I was, I was looking at that book. I’m thinking, what is this? And why, how did I not know about this? You can buy designer patterns. Uh, and once I discovered that I was super excited about Vogue, but again, um, going to work for them, at that time, didn’t occur to me. I was still thinking that I was going to just finish my school studies and then go to a Seventh Avenue when I get my bonafides from there which is in fact what happened.

Caroline: Yeah. So that was going to be my next question. After you graduated, what did end up happening? Tell us about that time and, kind of, where you ended up working after school. 

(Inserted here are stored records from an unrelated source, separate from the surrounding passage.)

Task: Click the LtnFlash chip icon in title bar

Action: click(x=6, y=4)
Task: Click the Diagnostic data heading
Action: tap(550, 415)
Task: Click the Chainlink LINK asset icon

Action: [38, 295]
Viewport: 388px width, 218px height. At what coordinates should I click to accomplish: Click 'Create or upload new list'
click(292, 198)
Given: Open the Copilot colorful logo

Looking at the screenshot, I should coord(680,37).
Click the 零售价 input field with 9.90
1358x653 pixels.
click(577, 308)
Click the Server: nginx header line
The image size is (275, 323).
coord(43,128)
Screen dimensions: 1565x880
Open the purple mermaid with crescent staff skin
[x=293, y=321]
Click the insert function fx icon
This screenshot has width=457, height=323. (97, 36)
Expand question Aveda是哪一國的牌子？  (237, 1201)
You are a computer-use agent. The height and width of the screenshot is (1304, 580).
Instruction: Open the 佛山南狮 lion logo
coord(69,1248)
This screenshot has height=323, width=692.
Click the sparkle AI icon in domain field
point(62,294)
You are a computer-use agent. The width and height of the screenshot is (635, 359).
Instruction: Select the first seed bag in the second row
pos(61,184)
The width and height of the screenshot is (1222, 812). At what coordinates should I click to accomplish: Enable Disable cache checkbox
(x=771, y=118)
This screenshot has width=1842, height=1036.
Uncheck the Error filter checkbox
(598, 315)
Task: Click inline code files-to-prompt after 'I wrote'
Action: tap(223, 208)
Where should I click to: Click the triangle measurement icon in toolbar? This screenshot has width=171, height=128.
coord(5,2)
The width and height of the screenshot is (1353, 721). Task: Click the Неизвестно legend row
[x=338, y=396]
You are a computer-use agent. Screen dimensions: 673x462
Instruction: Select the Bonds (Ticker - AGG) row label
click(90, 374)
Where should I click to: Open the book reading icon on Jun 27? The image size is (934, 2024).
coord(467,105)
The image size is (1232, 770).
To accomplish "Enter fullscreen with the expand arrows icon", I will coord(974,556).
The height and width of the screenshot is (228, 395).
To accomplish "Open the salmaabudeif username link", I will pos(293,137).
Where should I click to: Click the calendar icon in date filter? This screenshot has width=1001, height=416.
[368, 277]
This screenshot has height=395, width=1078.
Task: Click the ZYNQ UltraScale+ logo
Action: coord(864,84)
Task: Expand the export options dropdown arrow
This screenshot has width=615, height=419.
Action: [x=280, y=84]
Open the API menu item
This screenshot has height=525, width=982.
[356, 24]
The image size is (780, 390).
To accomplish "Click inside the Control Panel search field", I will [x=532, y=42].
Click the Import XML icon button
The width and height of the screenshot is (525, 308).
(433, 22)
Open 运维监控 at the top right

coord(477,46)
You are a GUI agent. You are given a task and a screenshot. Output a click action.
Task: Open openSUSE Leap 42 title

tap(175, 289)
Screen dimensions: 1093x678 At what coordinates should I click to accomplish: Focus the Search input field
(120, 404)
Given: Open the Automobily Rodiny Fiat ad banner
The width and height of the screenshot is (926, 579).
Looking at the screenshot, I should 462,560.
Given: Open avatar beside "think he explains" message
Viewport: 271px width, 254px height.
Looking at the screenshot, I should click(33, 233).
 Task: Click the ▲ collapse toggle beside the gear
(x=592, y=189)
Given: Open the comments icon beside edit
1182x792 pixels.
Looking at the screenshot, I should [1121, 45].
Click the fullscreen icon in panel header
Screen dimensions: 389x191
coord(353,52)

Carlos: Well, right before, I finished, uh, school I had to, um, take one last special ed, one last class course. Um, they called it your specialization and that’s what you chose to be.

Whether you were going to study evening wear or children’s wear or whatever. And I was a bit of a contrarian at that time. Everybody wanted it to be in either evening wear or, um, like there was a class called Current Scene which was really trendy clothing. And the one class that nobody wanted to take was tailor design which was coats and suits.

And I was intrigued by that because I’ve always loved tailoring. I’ve always loved men’s tailoring, specifically. So I ended up applying for that course, which again, very few people wanted to even be in it. And so, um, I got in. My class was very small. The teacher was a French professor. It was really tough. But taught us how to make handmade, tailored clothing and, you know, all of that good stuff.

Um, but anyways, as part of the finishing, as far as your, uh, graduation pro, project, you have to make, um, one outfit, design one outfit and make it, and you got to have a critic. My critic was Harve Benard, and he was so impressed with my work that he offered me a job before I even finished school.

Caroline: Wow. 

Carlos: Yeah. So that was a really lucky break because while people around me were stressing a lot whether, whether they’re going to find a job, I was so blessed that this, um, great man who had a very successful company, um, designing coats and suits, he saw some potential in me, offered me a job. So, immediately after graduation, I mean, I went to work for him, uh, on Seventh Avenue, and it was an amazing break. 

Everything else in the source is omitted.